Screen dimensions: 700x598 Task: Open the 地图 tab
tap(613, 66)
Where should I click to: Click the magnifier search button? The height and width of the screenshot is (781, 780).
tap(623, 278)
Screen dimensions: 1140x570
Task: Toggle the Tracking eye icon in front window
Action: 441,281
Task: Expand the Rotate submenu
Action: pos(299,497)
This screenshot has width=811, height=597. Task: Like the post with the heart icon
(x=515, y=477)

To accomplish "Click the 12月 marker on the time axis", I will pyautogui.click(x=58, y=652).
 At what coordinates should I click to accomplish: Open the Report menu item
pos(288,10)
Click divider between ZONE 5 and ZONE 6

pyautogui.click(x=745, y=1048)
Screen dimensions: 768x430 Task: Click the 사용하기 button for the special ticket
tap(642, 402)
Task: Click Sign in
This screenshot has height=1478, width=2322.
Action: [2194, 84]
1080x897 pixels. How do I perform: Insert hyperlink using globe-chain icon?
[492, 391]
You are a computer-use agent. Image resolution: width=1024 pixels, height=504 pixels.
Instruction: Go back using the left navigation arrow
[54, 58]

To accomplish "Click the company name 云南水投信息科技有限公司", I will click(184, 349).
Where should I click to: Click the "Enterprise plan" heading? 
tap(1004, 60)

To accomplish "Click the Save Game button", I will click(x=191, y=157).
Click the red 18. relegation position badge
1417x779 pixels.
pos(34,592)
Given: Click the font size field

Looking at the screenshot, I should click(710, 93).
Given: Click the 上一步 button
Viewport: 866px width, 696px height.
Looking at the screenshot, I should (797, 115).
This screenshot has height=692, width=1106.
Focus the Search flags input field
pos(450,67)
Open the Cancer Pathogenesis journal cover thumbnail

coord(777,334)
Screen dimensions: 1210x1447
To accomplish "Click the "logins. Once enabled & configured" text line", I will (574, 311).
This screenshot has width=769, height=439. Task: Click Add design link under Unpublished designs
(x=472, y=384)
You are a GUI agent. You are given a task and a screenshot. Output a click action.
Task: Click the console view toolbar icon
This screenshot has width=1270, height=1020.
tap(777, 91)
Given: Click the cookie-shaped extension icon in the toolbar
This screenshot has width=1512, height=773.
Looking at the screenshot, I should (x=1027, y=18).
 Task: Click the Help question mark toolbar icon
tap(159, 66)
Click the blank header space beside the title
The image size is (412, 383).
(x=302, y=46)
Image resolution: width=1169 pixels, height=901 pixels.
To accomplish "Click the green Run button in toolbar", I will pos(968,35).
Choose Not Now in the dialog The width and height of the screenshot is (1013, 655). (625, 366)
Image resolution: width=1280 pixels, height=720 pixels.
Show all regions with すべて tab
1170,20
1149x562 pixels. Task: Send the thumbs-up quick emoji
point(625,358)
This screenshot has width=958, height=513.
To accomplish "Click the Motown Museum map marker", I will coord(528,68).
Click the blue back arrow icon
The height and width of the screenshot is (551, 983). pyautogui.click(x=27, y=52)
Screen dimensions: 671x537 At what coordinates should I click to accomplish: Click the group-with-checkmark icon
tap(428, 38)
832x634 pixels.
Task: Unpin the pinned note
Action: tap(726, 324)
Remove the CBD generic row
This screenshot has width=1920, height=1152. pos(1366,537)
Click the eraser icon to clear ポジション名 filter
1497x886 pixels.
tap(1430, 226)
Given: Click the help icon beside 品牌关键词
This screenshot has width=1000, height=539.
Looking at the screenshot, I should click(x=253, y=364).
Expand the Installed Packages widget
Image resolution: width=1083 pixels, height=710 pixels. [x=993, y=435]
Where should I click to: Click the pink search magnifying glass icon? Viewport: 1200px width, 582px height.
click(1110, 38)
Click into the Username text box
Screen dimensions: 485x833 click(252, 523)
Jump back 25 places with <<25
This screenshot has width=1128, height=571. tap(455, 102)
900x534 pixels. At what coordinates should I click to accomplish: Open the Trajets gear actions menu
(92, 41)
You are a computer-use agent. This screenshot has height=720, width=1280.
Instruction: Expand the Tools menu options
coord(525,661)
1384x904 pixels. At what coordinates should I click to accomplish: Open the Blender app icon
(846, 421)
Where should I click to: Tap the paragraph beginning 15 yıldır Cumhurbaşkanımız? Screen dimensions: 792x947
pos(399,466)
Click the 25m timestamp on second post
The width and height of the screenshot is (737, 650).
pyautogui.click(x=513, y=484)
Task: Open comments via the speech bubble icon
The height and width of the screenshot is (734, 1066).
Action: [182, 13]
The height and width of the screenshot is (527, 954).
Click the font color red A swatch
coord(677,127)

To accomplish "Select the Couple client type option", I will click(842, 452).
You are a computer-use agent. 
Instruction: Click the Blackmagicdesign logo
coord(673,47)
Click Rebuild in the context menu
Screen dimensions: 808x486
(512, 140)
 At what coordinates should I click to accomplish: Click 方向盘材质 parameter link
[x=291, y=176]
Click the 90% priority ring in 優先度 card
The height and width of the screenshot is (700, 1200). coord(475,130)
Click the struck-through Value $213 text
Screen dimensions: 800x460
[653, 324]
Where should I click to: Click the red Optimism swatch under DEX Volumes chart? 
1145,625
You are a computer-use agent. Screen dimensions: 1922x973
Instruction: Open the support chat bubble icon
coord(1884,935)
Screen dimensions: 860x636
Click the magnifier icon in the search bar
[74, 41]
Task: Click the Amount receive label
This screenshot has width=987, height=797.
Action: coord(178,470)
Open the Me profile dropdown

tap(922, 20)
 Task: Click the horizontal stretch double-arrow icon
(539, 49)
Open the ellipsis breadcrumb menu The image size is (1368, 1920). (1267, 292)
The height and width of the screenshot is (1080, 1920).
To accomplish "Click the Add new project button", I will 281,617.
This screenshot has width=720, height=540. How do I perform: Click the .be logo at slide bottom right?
□ □ □ □ □ □ □
◆ WHAT THE EXERCISE ASKS ◆
Given the records above, return exactly the lines starting at the line containing "1384x904 pixels. At" and ending at the line containing "You are a computer-use agent. Screen", including both.

◆ SOLVED PROBLEM ◆
1384x904 pixels. At what coordinates should I click to accomplish: Open the Blender app icon
(846, 421)
Where should I click to: Tap the paragraph beginning 15 yıldır Cumhurbaşkanımız? Screen dimensions: 792x947
pos(399,466)
Click the 25m timestamp on second post
The width and height of the screenshot is (737, 650).
pyautogui.click(x=513, y=484)
Task: Open comments via the speech bubble icon
The height and width of the screenshot is (734, 1066).
Action: [182, 13]
The height and width of the screenshot is (527, 954).
Click the font color red A swatch
coord(677,127)

To accomplish "Select the Couple client type option", I will click(842, 452).
You are a computer-use agent. 
Instruction: Click the Blackmagicdesign logo
coord(673,47)
Click Rebuild in the context menu
Screen dimensions: 808x486
(512, 140)
 At what coordinates should I click to accomplish: Click 方向盘材质 parameter link
[x=291, y=176]
Click the 90% priority ring in 優先度 card
The height and width of the screenshot is (700, 1200). coord(475,130)
Click the struck-through Value $213 text
Screen dimensions: 800x460
[653, 324]
Where should I click to: Click the red Optimism swatch under DEX Volumes chart? 
1145,625
You are a computer-use agent. Screen dimensions: 1922x973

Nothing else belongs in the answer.